We’ll convert each chunk into a **vector embedding** using OpenAI.  
Then, we’ll store all vectors in a **FAISS index** for fast similarity search.


In [None]:

@dataclass
class DocChunk:
    doc_id: str
    chunk_id: int
    text: str

all_chunks: List[DocChunk] = []
for doc_name, text in resumes.items():
    chunks = chunk_text(text)
    for i, ch in enumerate(chunks):
        all_chunks.append(DocChunk(doc_id=doc_name, chunk_id=i, text=ch))

print(f"Total chunks: {len(all_chunks)}")

def embed_texts(texts: List[str]) -> np.ndarray:
    vectors = []
    for i in range(0, len(texts), 50):
        batch = texts[i:i+50]
        resp = client.embeddings.create(model="text-embedding-3-small", input=batch)
        vectors.extend([d.embedding for d in resp.data])
        time.sleep(0.5)  # be polite
    return np.array(vectors).astype("float32")

# Embed all chunks
texts = [c.text for c in all_chunks]
embeddings = embed_texts(texts)

# Build FAISS index
dim = embeddings.shape[1]
index = faiss.IndexFlatL2(dim)
index.add(embeddings)

print("✅ FAISS index ready")



## 5️⃣ Retrieval + Answer Generation (RAG)

Workflow:
1. Embed the user’s question
2. Retrieve top‑k most similar chunks
3. Send them along with the question to OpenAI for a **grounded answer**


In [None]:

def search_index(query: str, k: int = 3):
    q_emb = embed_texts([query])
    D, I = index.search(q_emb, k)
    return [(all_chunks[i], float(D[0][j])) for j, i in enumerate(I[0])]
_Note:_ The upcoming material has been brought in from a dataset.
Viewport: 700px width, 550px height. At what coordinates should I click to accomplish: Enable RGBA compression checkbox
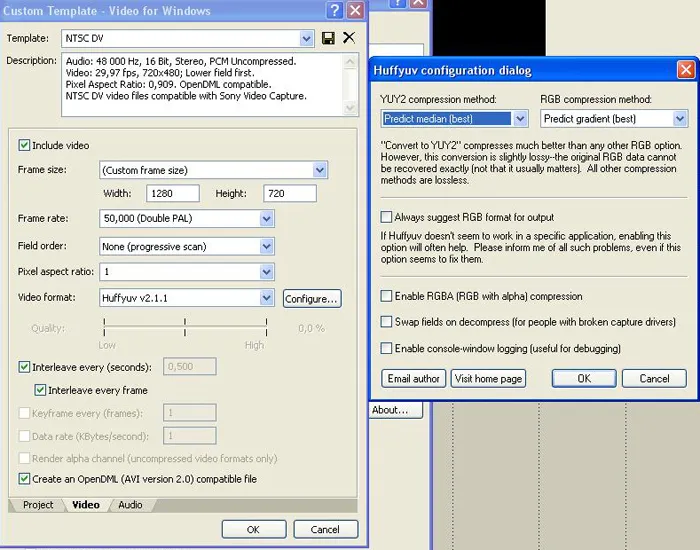[x=387, y=296]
def answer_with_rag(query: str, k: int = 3) -> str:
    results = search_index(query, k)
    context = "\n---\n".join([f"[{r.doc_id}#{r.chunk_id}] {r.text}" for r, _ in results])
    prompt = f"""You are an HR assistant.
Use the following resume excerpts to answer the question:

{context}

Question: {query}
Answer clearly, citing resume IDs like [filename#chunk]."""
    resp = client.chat.completions.create(
        model="gpt-4o-mini",
        messages=[{"role": "user", "content": prompt}]
    )
    return resp.choices[0].message.content

# Try a sample HR query
print(answer_with_rag("Who has experience with Python and machine learning?"))



## ✅ Key Takeaways

- RAG lets HR **search CV** using natural language (not just keywords).
- **Chunking + embeddings** improves retrieval accuracy.
- **FAISS** is fast and lightweight for local experiments.
- With **Streamlit** or Docker, this can be demoed to non-technical HR teams easily.

---

## 📌 Next Steps
- Add filters (e.g., years of experience, location).
- Use a managed vector DB (Pinecone, Chroma, pgvector) for scale.
- Improve PDF parsing (layout, tables, OCR).  
- Add guardrails for bias + privacy.

🎉 You now have a working RAG chatbot over CV!